This is the pytorch implementation of our paper Bilateral Propagation Network for Depth Completion.
You can directly build the environment by running the following command if you use conda as the environment management tool.
conda env create -f environment.yml
Then you should have an env named bp.
Compile the C++ and CUDA code:
cd exts
python setup.py install
We train and evaluate on KITTI and NYUV2 dataset.
Please download KITTI depth completion dataset. The structure of data directory:
└── datas
└── kitti
├── data_depth_annotated
│ ├── train
│ └── val
├── data_depth_velodyne
│ ├── train
│ └── val
├── raw
│ ├── 2011_09_26
│ ├── 2011_09_28
│ ├── 2011_09_29
│ ├── 2011_09_30
│ └── 2011_10_03
├── test_depth_completion_anonymous
│ ├── image
│ ├── intrinsics
│ └── velodyne_raw
└── val_selection_cropped
├── groundtruth_depth
├── image
├── intrinsics
└── velodyne_raw
We used preprocessed NYUv2 HDF5 dataset provided by Fangchang Ma. Note, the original full NYUv2 dataset is available at the official website.
The structure of data directory:
└── datas
└── nyudepthv2
├── train
│ ├── basement_0001a
│ │ ├── 00001.h5
│ │ └── ...
│ ├── basement_0001b
│ │ ├── 00001.h5
│ │ └── ...
│ └── ...
└── val
└── official
├── 00001.h5
└── ...
══════════
_Stated task A_
In the Bilateral Propagation Network text, what is the name of the conda environment created from environment.yml?
_Stated task B_
Please extend the Bilateral Propagation Network text beyond the end of its NYUv2 directory listing.

_Provided material_
══════════
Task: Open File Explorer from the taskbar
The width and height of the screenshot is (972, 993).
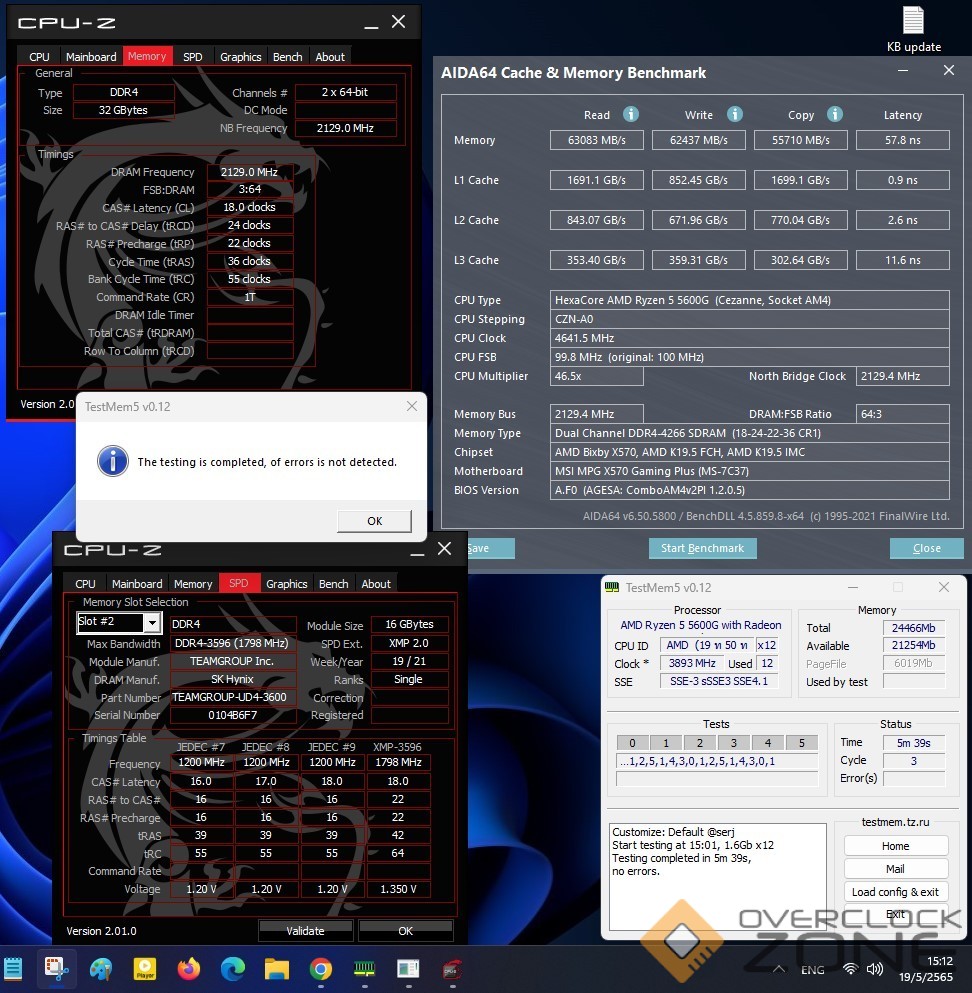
══════════
_Exercise output A_
bp

_Exercise output B_
You can directly download the trained models and extract them in checkpoints directory. Our models are trained on a GPU workstation with 4 Nvidia GTX 3090.
You can also train by yourself.
train on KITTI
torchrun --nproc_per_node=4 --master_port 4321 train.py \
gpus=[0,1,2,3] num_workers=4 name=BP_KITTI \
net=PMP data=KITTI \
lr=1e-3 train_batch_size=2 test_batch_size=2 \
sched/lr=NoiseOneCycleCosMo sched.lr.policy.max_momentum=0.90 \
nepoch=30 test_epoch=25 ++net.sbn=true
train on NYUV2
torchrun --nproc_per_node=2 --master_port 1100 train.py \
gpus=[0,1] num_workers=4 name=BP_NYU \
net=PMP data=NYU data.num_mask=1 \
lr=2e-3 train_batch_size=8 test_batch_size=1 \
nepoch=100 test_epoch=80 ++net.sbn=true
With the trained model, you can test and save results.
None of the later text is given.